Lettres: Un système d'éducation à deux vitesses

Lorsqu'il est question d'un système de santé à deux vitesses, l'un pour les riches et l'autre pour les pauvres, tout le monde s'insurge et crie à la discrimination, et avec raison. Mais lorsqu'il s'agit du système d'éducation, c'est autre chose. Tout le monde n'en a que pour le réseau privé: de meilleurs professeurs, plus de discipline et de meilleures chances de réussite. Le seul hic, c'est qu'il faut débourser quelques milliers de dollars par année et passer un test de sélection à l'entrée. Cela semble de plus en plus à la mode et personne ne crie à la discrimination. On ne fait que vanter les vertus du système privé d'éducation: meilleur taux de réussite, discipline et ordre régnant dans les lieux...

Faut-il rappeler que le réseau privé est subventionné en grande partie par le gouvernement, donc par nos impôts?

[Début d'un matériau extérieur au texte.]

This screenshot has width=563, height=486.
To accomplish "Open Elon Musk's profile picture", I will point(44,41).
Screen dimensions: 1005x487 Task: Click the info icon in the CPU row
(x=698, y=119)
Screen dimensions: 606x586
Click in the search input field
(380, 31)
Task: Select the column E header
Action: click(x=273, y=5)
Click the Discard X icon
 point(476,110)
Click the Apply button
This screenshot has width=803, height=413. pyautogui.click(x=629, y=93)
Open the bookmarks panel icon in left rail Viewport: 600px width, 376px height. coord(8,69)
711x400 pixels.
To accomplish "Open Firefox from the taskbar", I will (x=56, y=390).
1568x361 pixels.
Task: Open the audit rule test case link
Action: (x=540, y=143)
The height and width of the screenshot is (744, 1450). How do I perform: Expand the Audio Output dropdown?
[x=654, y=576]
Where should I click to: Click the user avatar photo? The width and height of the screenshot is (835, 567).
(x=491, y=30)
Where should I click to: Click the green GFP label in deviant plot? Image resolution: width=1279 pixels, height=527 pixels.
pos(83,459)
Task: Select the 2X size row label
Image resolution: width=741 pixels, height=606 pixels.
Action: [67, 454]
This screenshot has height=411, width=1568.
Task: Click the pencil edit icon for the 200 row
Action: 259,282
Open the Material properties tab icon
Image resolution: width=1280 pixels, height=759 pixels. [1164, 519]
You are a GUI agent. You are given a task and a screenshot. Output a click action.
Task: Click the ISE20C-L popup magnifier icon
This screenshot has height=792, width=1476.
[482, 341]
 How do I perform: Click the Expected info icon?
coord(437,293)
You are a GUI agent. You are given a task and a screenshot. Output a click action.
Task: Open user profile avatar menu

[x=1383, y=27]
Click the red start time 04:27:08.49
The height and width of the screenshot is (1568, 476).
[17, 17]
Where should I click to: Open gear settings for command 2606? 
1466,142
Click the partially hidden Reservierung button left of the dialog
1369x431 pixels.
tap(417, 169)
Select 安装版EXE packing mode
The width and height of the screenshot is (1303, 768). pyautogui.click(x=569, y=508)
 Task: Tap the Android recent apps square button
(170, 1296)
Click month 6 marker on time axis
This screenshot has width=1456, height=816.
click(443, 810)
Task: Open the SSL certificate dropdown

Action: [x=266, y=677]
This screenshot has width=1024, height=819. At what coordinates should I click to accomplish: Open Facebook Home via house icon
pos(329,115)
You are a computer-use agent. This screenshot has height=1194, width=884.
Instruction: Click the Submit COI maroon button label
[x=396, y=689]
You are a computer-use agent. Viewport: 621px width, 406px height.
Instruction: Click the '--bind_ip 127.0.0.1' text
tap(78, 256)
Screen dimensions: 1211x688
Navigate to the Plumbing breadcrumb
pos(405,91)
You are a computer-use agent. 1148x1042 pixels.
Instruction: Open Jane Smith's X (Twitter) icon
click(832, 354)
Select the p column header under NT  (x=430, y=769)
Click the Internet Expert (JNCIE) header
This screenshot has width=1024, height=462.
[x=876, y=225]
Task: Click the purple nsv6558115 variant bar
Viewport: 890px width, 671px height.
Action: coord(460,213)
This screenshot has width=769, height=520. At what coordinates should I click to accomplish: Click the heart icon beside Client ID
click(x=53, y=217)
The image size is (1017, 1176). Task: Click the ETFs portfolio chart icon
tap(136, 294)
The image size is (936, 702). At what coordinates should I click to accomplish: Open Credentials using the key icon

En plus de sélectionner les meilleurs élèves, provenant des classes privilégiées de la société, on a le culot de faire des palmarès des écoles. Évidemment les écoles privées l'emportent haut la main sur les écoles publiques! Et ce, grâce à nos impôts. Et en plus, le ministère de l'Éducation fait des pressions sur le système public pour qu'il n'y ait plus d'échec. Quel sera le résultat dans dix ans?

Dans la plupart des établissements privés le port de l'uniforme est obligatoire. Si, dans le réseau public, nous interdisions le port du voile islamique, comme en France, croyez-vous que tout le monde crierait à la discrimination religieuse, au racisme, etc.? Et pourtant, dans les écoles privées, tout est interdit sauf l'uniforme de l'école! Deux poids, deux mesures.

Mais personne n'y trouve rien à redire. L'école privée a le vent dans les voiles; bientôt il ne restera dans le réseau public que les laissés-pour-compte, ceux que le système privé aura rejetés. Tout cela grâce à nos impôts.

Une école pour les riches et une école pour les autres! Le tout avec la bénédiction du gouvernement et de l'ensemble de la population.